List of Ways Research Contributes to Sustainable Development & Science
Motivation(s)
Considering ways research contributes to science & sustainable development is essential in planning, performing, and presenting research.
An outline of papers on contributions to i) sustainable development and ii) science is provided below.
Aim of Science
The aim of science is producing understanding [1], [2]; research is therefore scientifically interesting if it increases our understanding. Practical implications and applications - e.g., sustainable development - are another dimension of research's value resulting from gained understanding.
It should be noted practicality enables sustainably planning, performing, and presenting research - particularly in resource-limited settings where opportunity cost, necessarily, largely influences choice.
Ideally, R&D extend frontiers - as we go onward and forward.
Note:
R&D in this post is inclusive of necessary aspects such as market research for a business - not just novel, capital-intensive aspects such as drug discovery and device creation.

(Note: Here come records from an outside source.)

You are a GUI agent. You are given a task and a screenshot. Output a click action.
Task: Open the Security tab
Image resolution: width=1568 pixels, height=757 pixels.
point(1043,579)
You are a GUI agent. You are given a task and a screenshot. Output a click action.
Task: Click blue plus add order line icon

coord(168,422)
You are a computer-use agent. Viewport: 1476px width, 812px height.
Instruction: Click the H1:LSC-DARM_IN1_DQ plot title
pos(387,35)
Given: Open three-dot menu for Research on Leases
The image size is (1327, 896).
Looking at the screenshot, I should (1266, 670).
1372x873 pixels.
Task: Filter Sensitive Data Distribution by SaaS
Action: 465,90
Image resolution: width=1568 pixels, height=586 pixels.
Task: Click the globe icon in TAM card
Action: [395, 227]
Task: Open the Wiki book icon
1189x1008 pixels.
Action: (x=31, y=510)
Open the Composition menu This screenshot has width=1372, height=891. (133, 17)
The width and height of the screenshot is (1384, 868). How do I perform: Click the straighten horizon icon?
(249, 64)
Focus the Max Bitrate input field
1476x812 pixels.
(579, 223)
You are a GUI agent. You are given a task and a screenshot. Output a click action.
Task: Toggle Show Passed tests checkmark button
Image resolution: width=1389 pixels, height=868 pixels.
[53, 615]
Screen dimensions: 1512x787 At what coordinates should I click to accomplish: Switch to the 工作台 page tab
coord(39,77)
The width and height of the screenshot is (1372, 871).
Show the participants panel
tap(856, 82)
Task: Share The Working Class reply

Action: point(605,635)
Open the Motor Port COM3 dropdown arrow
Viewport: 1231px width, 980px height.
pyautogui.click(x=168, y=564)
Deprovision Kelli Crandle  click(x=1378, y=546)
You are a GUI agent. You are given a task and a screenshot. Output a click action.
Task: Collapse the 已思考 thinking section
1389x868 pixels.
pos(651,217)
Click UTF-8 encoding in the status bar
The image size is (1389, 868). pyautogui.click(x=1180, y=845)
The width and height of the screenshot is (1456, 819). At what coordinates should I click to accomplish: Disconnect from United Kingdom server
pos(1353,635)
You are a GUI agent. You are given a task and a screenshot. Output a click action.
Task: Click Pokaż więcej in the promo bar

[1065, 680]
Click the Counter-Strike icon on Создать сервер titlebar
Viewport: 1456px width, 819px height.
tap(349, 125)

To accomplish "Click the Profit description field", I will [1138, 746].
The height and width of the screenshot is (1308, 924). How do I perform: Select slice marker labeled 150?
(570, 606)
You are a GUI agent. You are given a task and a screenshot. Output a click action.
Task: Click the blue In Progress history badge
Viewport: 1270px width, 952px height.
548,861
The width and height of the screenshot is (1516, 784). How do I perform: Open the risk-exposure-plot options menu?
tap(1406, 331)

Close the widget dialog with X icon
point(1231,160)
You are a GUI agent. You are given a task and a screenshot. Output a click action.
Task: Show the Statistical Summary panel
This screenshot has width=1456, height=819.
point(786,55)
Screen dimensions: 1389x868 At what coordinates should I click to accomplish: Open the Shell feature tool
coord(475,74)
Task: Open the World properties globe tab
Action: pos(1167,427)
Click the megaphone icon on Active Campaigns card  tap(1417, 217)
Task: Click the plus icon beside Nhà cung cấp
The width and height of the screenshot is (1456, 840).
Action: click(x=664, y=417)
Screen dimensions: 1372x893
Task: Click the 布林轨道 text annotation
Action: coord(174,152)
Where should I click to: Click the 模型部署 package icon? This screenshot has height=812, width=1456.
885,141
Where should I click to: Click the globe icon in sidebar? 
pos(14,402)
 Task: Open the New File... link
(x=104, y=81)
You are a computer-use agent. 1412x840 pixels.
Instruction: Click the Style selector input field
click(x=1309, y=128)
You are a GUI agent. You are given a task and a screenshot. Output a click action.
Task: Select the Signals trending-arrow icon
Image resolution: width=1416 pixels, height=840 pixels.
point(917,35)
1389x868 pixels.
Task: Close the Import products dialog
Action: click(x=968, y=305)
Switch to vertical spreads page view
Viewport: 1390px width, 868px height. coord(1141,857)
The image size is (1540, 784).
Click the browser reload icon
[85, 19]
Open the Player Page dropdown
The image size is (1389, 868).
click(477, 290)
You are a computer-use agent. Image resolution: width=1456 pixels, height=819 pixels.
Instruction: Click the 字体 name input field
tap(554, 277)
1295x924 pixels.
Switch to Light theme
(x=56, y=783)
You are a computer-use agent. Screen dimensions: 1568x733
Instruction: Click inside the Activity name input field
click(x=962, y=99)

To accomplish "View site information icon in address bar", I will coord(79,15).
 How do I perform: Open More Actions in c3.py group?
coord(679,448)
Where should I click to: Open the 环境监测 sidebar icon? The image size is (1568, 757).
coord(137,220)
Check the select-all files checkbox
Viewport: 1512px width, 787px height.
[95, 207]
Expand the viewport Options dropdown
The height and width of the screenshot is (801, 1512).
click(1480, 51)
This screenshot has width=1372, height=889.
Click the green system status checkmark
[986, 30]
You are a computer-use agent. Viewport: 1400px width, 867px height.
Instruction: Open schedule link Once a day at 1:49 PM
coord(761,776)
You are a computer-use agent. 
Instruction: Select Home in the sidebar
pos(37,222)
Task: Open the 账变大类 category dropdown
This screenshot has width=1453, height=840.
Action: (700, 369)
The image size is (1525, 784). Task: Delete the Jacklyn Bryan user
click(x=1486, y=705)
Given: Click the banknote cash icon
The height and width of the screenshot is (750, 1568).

Start by doing what's necessary; then do what's possible, and suddenly you are doing the impossible—Francis of Assisi.
Contributions
Contribution to Sustainable Development
Description of types of scientific contribution categories [2]:
- Providing an improved (fundamental) understanding of certain phenomena involves identifying cause-effect relationships or deepening the understanding of behaviour patterns and their drivers. If directed at sustainable development, it extends the knowledge base, which may eventually inform judgments and decisions regarding how we meet our needs.
- Research outlining (more) sustainable resource use patterns builds on scientifically well-described phenomena. Different disciplinary knowledge bases are integrated to develop a bigger picture.
- Determining selected parameters in specific contexts builds on generally well-described phenomena but provides or deepens their understanding for a particular (local) context.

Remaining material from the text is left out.